Frontiers of Data and Computing ›› 2023, Vol. 5 ›› Issue (5): 107-118.

CSTR: 32002.14.jfdc.CN10-1649/TP.2023.05.009

doi: 10.11871/jfdc.issn.2096-742X.2023.05.009

• Technology and Application • Previous Articles     Next Articles

Research on Topic Recognition and Analysis Based on LDA and Move Tagging

ZHANG Hui(),CHUAN Limin*(),ZHENG Huaiguo,ZHAO Jingjuan,QI Shijie   

  1. Institute of Data Science and Agricultural Economics, Beijing Academy of Agriculture and Forestry Sciences, Beijing 100097, China
  • Received:2022-09-22 Online:2023-10-20 Published:2023-10-31

Abstract:

[Objective] From the two dimensions of topic representation word extraction and topic sentence function classification, this paper demonstrates a new topic analysis method based on Latent Dirichlet Allocation (LDA) model and move tagging, and explores the effectiveness and practicality of the method. [Methods] LDA model is used to identify the topic, and the Sentence Transformer model is used to extract the subject phrases.
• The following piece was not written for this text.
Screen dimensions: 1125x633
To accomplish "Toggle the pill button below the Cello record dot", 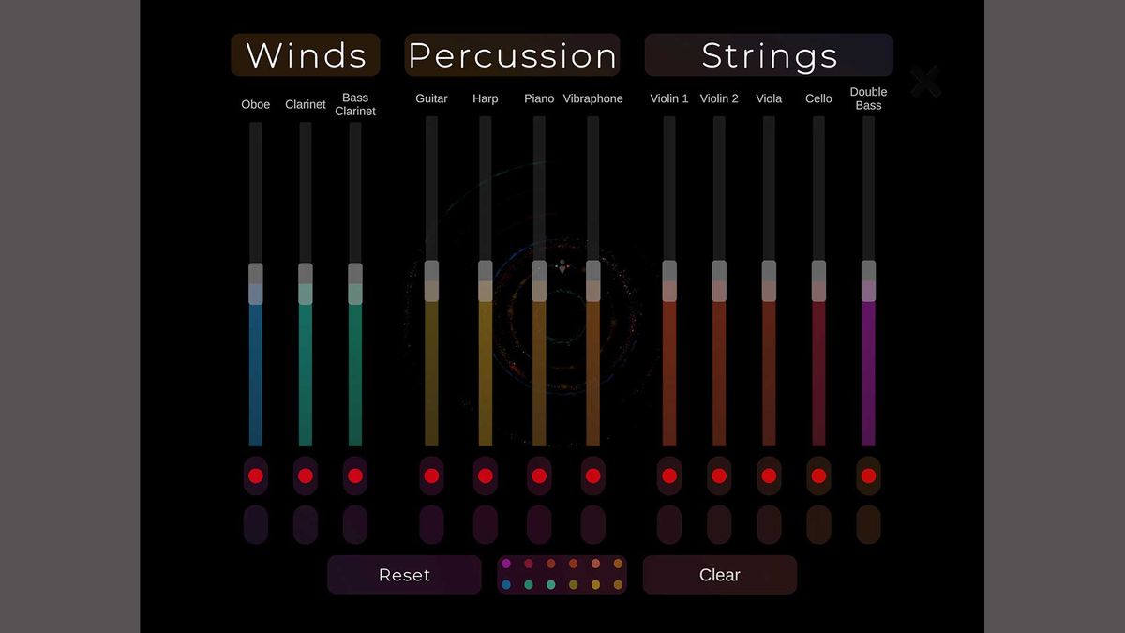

Meanwhile, a sentence function classification model is constructed to annotate the steps, identify the functional types of text sentences, and analyze the topic content from the perspective of sentence function. [Results] Based on the data of papers in the field of agricultural resources and environment, the empirical study shows that, compared with the traditional LDA model, the identified subject characterizing words are more readable and explanatory, and further combined with the step annotation, the content analysis of the subject sentence is more in-depth. [Limitations] There is a problem that the extended content of the subject phrase token words are of the same meaning. It is necessary to further improve by integrating the subject phrase token words with the same meaning. [Conclusions] The proposed method in this study achieves a good effect on topic representation word extraction and topic content analysis, which can improve the efficiency and depth of text topic mining analysis.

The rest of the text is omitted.